● TEXT BLOCK

Who Gets Your Cheese Dollars?
At this inflection point in the pandemic, it’s hard to predict where will we shop for cheese in 2021. Will we continue to buy online because it’s safe and easy, or from the big-box stores because it’s cheap? Or will we return to the small independent merchants who provide the service, selection and smiles we love? The demise of San Francisco’s Mission Cheese and Portland’s Cheese Bar made me anxious about what lies ahead. My recent conversation with Sarah Dvorak of Mission Cheese reminded me that, as consumers, we have to decide what we value. Low prices, selection, quality, knowledgeable service, convenience, personal safety…what matters most to you? I have edited our conversation for brevity.
How was business before the pandemic?
Dvorak: It was good. We showed every sign of having a good year, but I will say that the past four or five years have been challenging in terms of finding employees. People can’t afford to live in the Bay Area.
When the pandemic hit, how did you deal with it? Did you change your business strategy?

● WHAT THIS EXERCISE ASKS
a) From the cheese interview, extract the passage starting with "Who Gets Your" and going on through "before the pandemic?".
b) Translate this sentence from the cheese interview into Spanish: "People can’t afford to live in the Bay Area."
The items after the cheese interview have nothing to do with it.

● MATERIAL SHOWN
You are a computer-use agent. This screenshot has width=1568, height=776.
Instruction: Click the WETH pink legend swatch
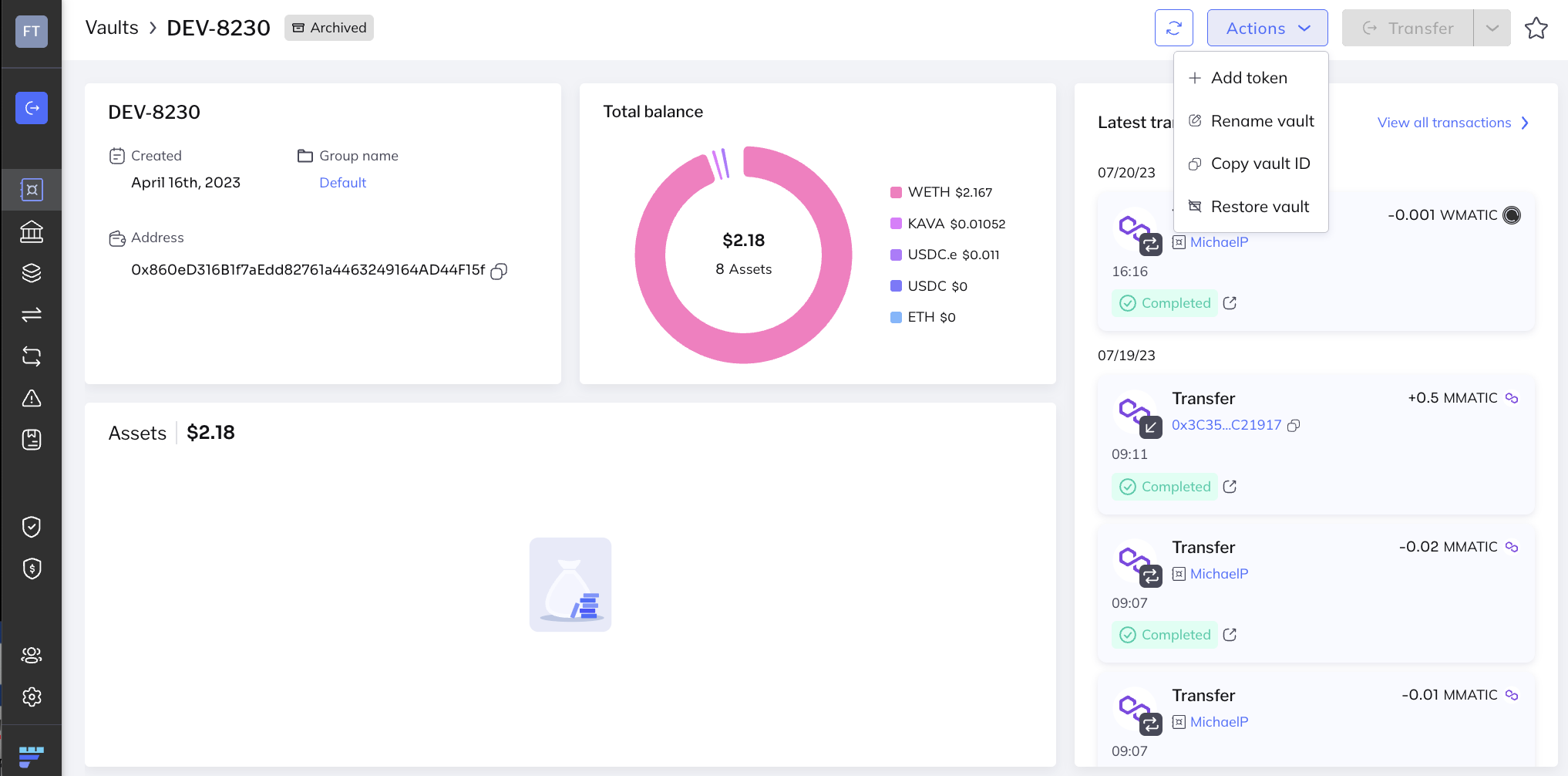pos(896,193)
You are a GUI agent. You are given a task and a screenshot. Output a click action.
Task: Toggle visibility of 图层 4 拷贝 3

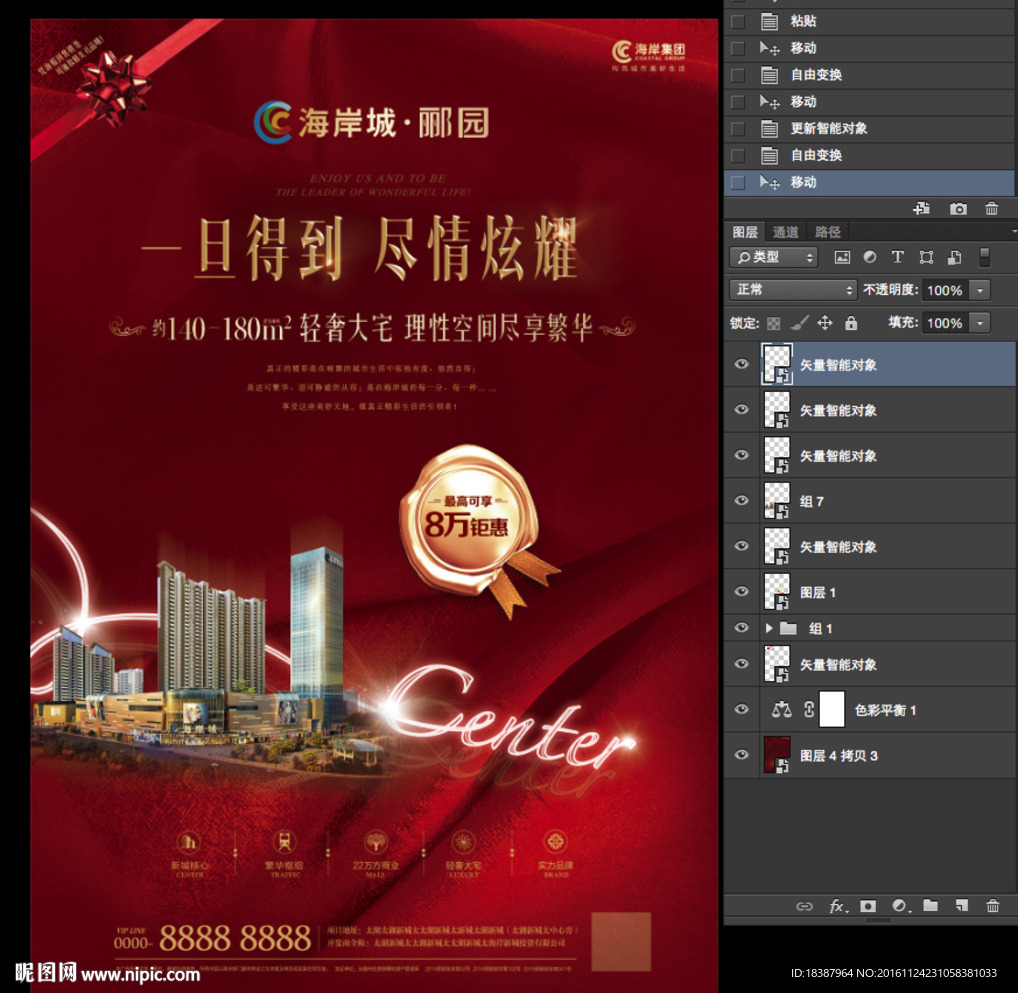(741, 755)
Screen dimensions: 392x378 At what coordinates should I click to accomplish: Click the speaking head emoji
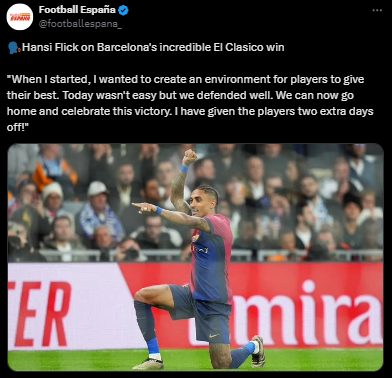[14, 48]
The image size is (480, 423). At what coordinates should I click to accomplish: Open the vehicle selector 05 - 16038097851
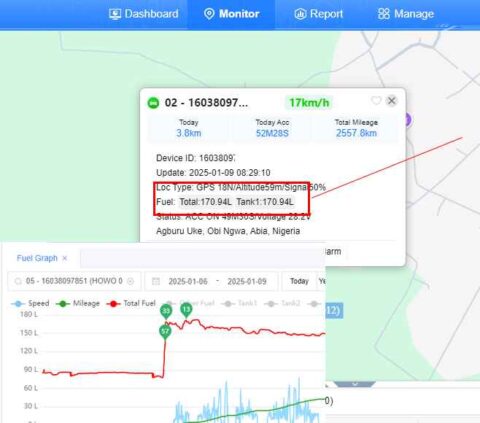click(x=74, y=281)
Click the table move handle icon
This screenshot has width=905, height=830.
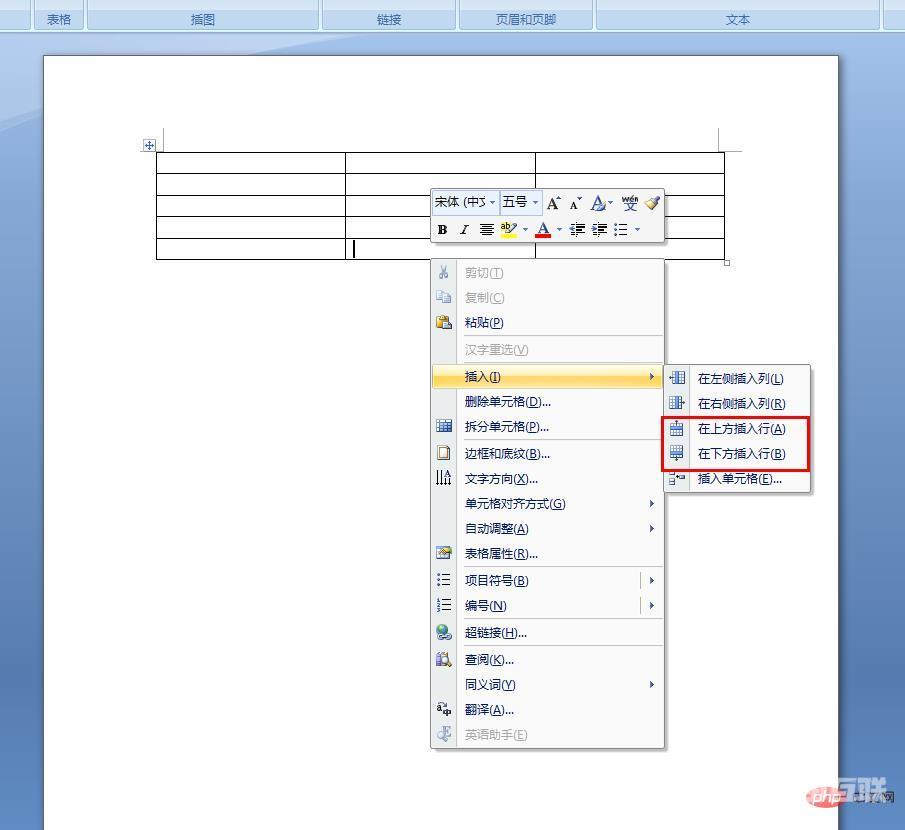[x=149, y=145]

● RESULTS FOR THE EXERCISE
a)
Who Gets Your Cheese Dollars?
At this inflection point in the pandemic, it’s hard to predict where will we shop for cheese in 2021. Will we continue to buy online because it’s safe and easy, or from the big-box stores because it’s cheap? Or will we return to the small independent merchants who provide the service, selection and smiles we love? The demise of San Francisco’s Mission Cheese and Portland’s Cheese Bar made me anxious about what lies ahead. My recent conversation with Sarah Dvorak of Mission Cheese reminded me that, as consumers, we have to decide what we value. Low prices, selection, quality, knowledgeable service, convenience, personal safety…what matters most to you? I have edited our conversation for brevity.
How was business before the pandemic?

b) La gente no puede permitirse vivir en el Área de la Bahía.